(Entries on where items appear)

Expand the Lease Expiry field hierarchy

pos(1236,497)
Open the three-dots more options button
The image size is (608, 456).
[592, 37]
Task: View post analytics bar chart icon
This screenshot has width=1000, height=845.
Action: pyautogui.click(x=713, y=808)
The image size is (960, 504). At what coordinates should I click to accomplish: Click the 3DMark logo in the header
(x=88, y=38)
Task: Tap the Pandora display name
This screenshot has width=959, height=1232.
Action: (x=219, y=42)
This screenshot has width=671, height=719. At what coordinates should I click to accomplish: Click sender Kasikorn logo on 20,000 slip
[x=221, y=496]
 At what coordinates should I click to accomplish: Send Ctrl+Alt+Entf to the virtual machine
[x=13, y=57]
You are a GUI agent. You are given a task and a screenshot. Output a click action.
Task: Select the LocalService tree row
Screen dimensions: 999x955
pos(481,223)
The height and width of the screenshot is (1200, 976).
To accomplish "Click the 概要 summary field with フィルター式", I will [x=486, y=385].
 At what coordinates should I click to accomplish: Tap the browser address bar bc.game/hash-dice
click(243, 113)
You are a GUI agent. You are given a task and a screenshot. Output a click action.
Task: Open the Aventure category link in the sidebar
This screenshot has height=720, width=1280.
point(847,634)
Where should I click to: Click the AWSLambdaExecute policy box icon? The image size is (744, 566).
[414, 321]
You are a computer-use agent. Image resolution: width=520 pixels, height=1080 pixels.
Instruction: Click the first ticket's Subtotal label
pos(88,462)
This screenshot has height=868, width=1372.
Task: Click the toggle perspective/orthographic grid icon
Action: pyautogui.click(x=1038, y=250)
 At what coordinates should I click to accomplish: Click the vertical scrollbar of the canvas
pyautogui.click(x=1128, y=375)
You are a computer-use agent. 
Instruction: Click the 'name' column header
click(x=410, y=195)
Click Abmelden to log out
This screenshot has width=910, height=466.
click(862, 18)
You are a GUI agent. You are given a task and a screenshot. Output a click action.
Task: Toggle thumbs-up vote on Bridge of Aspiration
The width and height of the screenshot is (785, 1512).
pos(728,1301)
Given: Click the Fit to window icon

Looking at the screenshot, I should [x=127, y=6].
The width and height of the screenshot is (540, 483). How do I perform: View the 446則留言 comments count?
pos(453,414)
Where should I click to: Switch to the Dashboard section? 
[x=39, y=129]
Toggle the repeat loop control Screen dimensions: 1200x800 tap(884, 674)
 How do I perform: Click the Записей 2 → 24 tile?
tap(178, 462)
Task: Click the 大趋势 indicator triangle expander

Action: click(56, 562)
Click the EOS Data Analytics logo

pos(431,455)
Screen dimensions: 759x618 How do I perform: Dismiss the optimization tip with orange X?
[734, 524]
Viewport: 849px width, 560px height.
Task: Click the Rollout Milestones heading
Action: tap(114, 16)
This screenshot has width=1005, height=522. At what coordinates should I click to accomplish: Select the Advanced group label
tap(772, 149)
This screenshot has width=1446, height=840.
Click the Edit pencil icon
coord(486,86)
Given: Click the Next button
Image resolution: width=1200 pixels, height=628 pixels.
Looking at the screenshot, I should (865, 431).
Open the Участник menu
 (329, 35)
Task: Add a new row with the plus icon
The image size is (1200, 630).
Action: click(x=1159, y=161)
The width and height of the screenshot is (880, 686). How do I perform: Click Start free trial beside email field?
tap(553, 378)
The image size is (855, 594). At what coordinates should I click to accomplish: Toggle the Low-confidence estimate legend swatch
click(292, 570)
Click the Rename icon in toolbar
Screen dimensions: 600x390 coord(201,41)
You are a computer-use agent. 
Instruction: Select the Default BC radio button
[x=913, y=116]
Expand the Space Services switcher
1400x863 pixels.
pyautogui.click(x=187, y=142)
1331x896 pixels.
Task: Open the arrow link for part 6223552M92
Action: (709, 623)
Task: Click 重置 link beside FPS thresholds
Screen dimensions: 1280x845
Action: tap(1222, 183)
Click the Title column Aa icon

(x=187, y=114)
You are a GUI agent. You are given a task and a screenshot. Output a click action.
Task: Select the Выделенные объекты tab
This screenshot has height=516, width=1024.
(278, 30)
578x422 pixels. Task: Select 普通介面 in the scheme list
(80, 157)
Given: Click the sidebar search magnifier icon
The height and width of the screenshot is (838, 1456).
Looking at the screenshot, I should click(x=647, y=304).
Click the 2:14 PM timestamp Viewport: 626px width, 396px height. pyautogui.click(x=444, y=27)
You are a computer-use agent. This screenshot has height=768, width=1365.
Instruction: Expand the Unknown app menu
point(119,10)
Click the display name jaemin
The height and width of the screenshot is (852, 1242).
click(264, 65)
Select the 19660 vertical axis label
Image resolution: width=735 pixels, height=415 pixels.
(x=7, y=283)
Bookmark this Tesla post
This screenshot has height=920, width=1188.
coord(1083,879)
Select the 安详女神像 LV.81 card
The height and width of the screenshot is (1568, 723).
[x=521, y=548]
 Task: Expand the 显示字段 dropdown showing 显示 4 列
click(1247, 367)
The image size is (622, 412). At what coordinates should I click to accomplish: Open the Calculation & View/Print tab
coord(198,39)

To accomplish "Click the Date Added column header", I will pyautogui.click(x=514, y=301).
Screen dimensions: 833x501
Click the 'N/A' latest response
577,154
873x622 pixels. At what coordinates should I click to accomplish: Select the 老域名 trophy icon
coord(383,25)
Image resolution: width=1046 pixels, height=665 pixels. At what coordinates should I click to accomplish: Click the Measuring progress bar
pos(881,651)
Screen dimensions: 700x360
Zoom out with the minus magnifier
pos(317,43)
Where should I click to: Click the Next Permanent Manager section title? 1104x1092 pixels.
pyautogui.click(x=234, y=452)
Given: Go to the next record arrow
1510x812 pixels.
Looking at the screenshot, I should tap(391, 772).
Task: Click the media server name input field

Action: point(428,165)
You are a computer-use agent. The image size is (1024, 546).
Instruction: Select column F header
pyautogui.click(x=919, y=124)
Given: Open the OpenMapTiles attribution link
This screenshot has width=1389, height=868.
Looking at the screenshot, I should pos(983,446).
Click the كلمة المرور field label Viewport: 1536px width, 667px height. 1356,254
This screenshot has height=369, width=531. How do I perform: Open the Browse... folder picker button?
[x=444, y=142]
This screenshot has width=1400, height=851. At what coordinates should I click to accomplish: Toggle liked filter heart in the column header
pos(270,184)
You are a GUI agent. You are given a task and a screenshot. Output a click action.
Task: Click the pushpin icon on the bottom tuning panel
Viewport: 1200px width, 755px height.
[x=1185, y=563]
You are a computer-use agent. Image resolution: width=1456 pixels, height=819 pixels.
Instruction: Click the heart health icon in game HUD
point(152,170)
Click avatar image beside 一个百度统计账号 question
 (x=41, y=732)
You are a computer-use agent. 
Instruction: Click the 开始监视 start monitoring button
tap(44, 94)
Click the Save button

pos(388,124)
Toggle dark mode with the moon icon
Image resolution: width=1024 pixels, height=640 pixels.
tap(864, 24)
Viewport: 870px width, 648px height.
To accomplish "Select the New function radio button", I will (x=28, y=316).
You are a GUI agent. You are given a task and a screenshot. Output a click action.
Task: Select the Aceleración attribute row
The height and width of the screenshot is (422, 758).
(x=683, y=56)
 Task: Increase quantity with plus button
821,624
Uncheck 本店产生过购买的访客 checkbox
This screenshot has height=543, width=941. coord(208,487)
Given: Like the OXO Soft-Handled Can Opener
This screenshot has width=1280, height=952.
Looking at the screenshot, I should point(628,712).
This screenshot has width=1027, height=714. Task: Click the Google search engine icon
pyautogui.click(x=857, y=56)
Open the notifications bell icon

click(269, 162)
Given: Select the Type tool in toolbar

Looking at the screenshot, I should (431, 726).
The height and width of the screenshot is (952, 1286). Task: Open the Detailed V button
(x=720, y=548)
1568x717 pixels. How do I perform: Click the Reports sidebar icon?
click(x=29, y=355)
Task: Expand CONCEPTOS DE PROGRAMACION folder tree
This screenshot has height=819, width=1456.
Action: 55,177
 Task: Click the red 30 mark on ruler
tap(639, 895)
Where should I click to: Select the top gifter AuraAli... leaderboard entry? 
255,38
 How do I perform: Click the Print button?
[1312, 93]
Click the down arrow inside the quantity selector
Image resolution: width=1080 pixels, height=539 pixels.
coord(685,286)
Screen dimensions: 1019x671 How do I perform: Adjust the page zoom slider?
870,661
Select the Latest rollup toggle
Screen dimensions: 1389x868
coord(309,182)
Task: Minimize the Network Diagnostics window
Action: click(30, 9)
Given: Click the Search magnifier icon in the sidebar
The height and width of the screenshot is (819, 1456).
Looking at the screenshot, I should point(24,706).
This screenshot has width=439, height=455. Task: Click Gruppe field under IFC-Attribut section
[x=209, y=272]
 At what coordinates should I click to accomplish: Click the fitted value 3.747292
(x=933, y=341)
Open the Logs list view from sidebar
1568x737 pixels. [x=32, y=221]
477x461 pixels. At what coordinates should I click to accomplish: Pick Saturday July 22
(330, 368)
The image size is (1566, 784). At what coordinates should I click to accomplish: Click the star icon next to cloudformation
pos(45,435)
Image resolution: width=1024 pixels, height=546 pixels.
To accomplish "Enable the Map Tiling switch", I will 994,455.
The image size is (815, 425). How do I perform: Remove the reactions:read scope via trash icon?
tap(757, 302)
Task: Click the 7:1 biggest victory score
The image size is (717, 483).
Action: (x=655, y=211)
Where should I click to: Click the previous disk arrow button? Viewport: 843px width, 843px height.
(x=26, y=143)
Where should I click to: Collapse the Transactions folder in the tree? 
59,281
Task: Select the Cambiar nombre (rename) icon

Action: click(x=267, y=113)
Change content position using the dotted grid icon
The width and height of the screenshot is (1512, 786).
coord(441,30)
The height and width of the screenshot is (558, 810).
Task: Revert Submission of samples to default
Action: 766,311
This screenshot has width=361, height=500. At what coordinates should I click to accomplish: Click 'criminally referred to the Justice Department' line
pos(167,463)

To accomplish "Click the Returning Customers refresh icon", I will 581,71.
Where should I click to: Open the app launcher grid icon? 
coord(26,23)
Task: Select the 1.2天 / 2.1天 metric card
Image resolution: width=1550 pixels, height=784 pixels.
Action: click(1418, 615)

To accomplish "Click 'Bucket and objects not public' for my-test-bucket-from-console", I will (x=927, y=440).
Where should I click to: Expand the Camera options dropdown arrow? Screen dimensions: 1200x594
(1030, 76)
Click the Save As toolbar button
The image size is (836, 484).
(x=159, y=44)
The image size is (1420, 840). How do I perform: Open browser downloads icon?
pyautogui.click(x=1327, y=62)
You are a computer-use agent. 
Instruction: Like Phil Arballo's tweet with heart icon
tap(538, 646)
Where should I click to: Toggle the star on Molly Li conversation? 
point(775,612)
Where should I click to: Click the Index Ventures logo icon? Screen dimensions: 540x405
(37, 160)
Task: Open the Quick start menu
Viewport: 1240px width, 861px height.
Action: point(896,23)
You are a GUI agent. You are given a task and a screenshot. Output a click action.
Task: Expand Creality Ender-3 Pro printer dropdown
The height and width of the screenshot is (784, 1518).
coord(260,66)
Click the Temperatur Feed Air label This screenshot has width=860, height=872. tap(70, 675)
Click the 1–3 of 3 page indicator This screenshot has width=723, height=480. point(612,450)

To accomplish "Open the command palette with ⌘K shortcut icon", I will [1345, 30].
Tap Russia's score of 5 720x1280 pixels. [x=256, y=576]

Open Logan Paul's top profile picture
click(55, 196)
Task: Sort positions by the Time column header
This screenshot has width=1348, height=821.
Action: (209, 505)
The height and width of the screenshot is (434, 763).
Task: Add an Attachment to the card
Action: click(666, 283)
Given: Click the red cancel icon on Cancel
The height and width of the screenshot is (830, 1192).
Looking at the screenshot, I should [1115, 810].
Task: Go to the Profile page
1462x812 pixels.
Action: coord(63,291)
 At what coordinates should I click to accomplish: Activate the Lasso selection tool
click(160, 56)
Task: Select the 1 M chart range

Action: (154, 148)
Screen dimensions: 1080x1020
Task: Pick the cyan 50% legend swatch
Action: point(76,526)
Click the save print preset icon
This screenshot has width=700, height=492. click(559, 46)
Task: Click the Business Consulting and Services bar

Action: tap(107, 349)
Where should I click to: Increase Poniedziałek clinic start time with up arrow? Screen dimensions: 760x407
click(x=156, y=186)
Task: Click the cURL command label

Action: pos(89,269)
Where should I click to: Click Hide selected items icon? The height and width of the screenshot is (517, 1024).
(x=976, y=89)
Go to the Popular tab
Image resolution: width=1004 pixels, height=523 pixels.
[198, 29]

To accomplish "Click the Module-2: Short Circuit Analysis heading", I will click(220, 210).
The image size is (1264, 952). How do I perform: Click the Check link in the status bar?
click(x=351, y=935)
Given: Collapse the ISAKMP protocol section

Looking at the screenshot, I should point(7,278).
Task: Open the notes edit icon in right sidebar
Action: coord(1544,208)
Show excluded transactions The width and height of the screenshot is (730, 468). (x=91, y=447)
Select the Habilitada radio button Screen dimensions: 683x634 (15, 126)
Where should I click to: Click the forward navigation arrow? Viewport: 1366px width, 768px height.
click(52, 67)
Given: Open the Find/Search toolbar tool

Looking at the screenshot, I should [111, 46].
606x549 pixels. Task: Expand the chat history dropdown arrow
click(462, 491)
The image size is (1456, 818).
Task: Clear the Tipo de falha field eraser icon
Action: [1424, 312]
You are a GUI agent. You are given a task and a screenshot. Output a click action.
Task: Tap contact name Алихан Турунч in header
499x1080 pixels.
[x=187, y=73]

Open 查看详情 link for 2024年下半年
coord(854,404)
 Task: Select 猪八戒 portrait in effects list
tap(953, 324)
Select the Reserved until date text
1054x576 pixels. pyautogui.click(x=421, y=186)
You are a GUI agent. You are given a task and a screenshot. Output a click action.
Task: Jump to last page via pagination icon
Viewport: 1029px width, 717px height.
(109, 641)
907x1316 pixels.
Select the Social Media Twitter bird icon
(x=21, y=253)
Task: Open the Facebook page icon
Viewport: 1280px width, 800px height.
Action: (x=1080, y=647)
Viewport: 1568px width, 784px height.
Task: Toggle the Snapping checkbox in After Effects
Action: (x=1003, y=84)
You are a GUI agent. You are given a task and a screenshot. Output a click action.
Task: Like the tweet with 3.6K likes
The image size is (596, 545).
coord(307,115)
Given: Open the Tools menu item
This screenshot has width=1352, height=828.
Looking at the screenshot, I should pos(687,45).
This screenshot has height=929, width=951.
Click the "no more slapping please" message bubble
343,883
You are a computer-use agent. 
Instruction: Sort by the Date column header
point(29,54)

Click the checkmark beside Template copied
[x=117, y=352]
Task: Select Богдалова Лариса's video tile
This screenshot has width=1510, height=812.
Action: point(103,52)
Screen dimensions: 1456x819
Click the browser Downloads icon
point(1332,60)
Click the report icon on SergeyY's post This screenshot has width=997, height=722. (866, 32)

**Problem to solve**
Could you write out, word for word, the records from their first line through the line containing "(x=88, y=38)", including both of those lines?

**Written answer**
Expand the Lease Expiry field hierarchy

pos(1236,497)
Open the three-dots more options button
The image size is (608, 456).
[592, 37]
Task: View post analytics bar chart icon
This screenshot has width=1000, height=845.
Action: pyautogui.click(x=713, y=808)
The image size is (960, 504). At what coordinates should I click to accomplish: Click the 3DMark logo in the header
(x=88, y=38)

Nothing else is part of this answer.